Paris mais jovem e vibrante
Com a recepção das Olimpíadas, Paris quer, segundo João Figueiredo, rejuvenescer a marca da cidade. “Ela [a capital francesa] ficou muito associada a uma cultura erudita, aos grandes museus, e na verdade Paris deseja se apresentar para o mundo como uma cidade dinâmica, vibrante, na qual existe uma juventude fazendo coisas interessantes”, aponta o orientador da ESPM-Rio.
“O principal ponto, pensando do ponto de vista do Turismo, é que Paris deseja se apresentar para o mundo como uma cidade que possui uma cultura muito rica – e isso é inegável. Paris também é uma cidade de andar pelas ruas, de bares, cafés, eventos, de um entretenimento noturno muito pulsante”, frisa.

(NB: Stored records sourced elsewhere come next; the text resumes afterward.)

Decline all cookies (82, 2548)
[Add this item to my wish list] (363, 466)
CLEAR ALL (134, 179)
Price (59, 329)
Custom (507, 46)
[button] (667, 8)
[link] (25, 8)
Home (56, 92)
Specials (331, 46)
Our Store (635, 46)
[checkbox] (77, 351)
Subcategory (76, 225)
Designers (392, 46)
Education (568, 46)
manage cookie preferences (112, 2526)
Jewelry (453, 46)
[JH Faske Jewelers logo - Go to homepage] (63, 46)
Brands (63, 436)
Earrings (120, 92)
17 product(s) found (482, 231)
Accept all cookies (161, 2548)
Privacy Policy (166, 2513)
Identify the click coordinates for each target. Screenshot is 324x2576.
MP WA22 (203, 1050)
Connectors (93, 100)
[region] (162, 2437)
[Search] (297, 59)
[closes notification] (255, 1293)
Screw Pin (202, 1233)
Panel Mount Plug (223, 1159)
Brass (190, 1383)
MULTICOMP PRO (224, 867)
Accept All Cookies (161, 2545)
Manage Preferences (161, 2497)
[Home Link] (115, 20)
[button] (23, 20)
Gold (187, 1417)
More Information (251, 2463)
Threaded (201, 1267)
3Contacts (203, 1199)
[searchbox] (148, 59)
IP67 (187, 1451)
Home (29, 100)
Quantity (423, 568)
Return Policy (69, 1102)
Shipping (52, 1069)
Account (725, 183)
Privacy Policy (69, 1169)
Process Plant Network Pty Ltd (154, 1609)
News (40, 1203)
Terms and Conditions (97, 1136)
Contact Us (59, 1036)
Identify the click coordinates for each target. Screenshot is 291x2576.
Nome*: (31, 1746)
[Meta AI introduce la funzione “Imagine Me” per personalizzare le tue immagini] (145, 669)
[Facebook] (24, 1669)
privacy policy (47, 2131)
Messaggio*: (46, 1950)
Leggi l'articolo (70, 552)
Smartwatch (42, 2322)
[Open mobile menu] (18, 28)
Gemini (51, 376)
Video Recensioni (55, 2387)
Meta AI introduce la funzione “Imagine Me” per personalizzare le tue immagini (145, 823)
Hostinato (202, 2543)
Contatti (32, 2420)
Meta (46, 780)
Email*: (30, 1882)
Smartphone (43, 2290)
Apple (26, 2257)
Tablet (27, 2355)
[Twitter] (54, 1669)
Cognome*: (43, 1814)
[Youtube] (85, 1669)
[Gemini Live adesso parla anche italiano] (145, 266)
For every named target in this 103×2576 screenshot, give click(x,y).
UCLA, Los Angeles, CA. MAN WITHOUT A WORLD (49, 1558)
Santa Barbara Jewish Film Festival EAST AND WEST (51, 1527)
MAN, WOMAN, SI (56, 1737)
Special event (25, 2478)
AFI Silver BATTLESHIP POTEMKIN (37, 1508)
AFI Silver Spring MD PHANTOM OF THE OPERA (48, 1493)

Após as Olimpíadas, a ‘Cidade Luz’ deve permanecer sendo a capital do turismo mundial. Contudo, além de enfrentar o overturismo, como citado pela professora Isabella Perrota, pode conquistar um feito desejado há anos: ser a preferida de um novo perfil de visitantes, os jovens.
“O principal efeito que se espera do Turismo para os próximos anos é uma Paris mais visitada ainda, mas não apenas visitada por famílias de pessoas na faixa dos 30 ou 40 anos, ou dos 40 ou 50. É possível mostrar que Paris é uma cidade para os jovens”, finaliza Figueiredo.
Caso a mudança no perfil dos viajantes se concretize, ainda que haja desafios e questões políticas, a capital da França pode se abrir também à inovação dos negócios turísticos.